§ Provided records

.....

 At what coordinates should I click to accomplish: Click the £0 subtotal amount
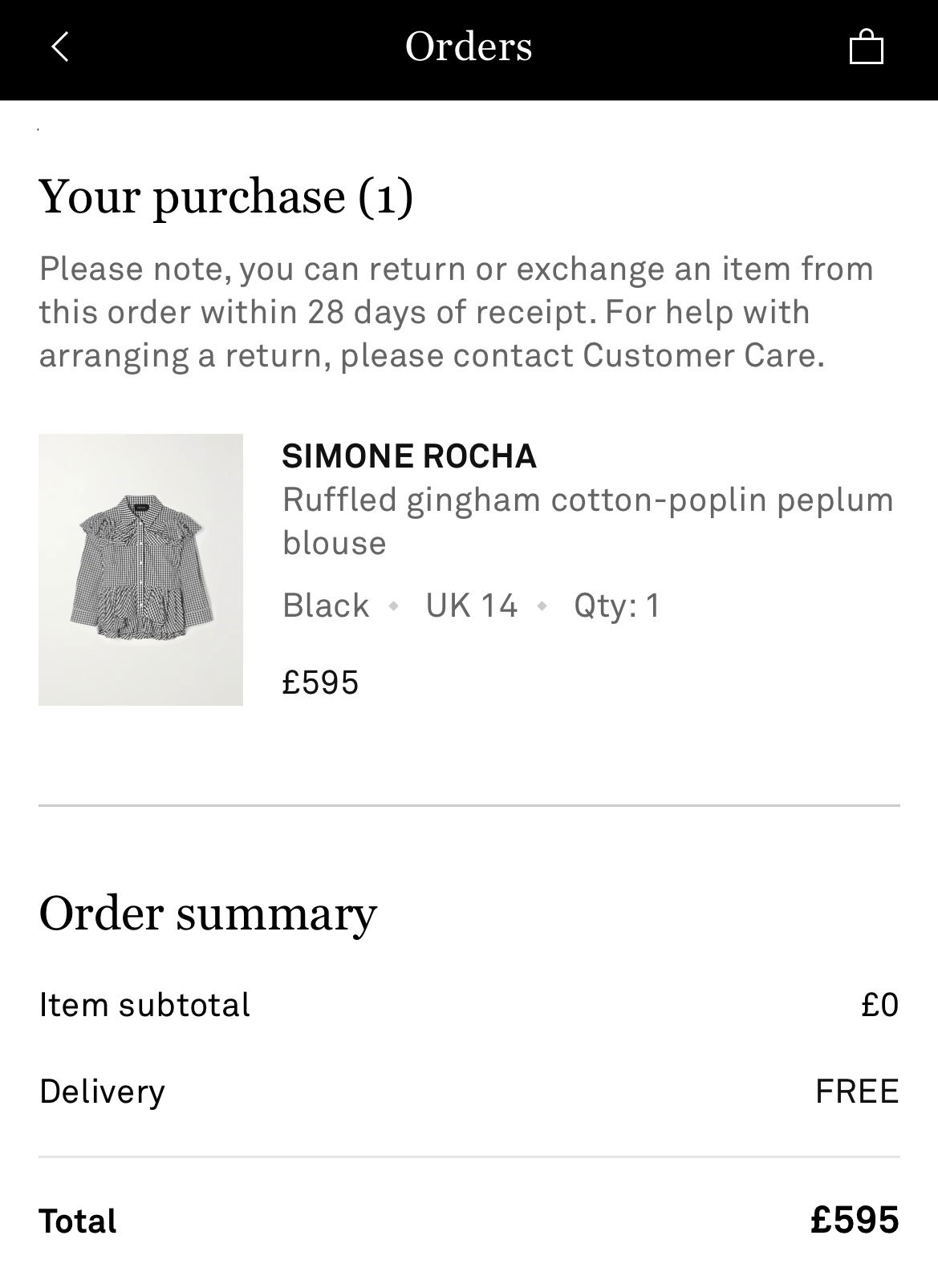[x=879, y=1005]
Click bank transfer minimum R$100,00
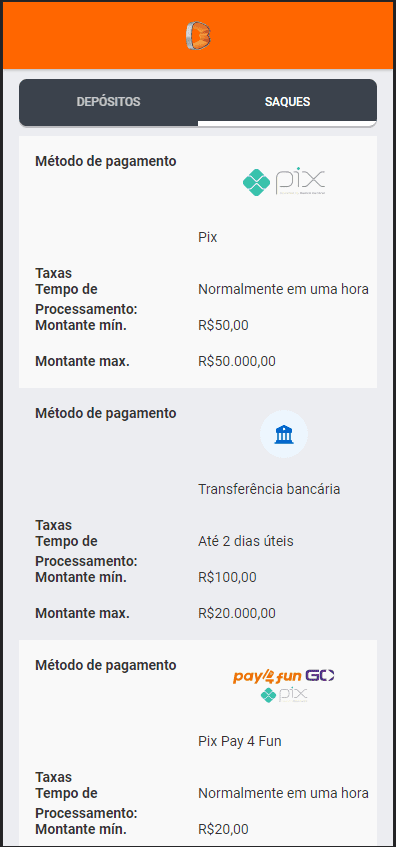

.....

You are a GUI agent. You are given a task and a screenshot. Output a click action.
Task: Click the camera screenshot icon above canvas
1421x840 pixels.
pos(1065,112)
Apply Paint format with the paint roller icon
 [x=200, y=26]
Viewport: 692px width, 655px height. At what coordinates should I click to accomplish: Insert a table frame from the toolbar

.....

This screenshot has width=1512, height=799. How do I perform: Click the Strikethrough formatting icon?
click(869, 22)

.....

Reproduce the stretch of records above from the line containing "At what coordinates should I click to accomplish: Click" through the line containing "Click bank transfer minimum R$100,00", word for word, leaving the pictures out.

§ Output
 At what coordinates should I click to accomplish: Click the £0 subtotal amount
[x=879, y=1005]
Click bank transfer minimum R$100,00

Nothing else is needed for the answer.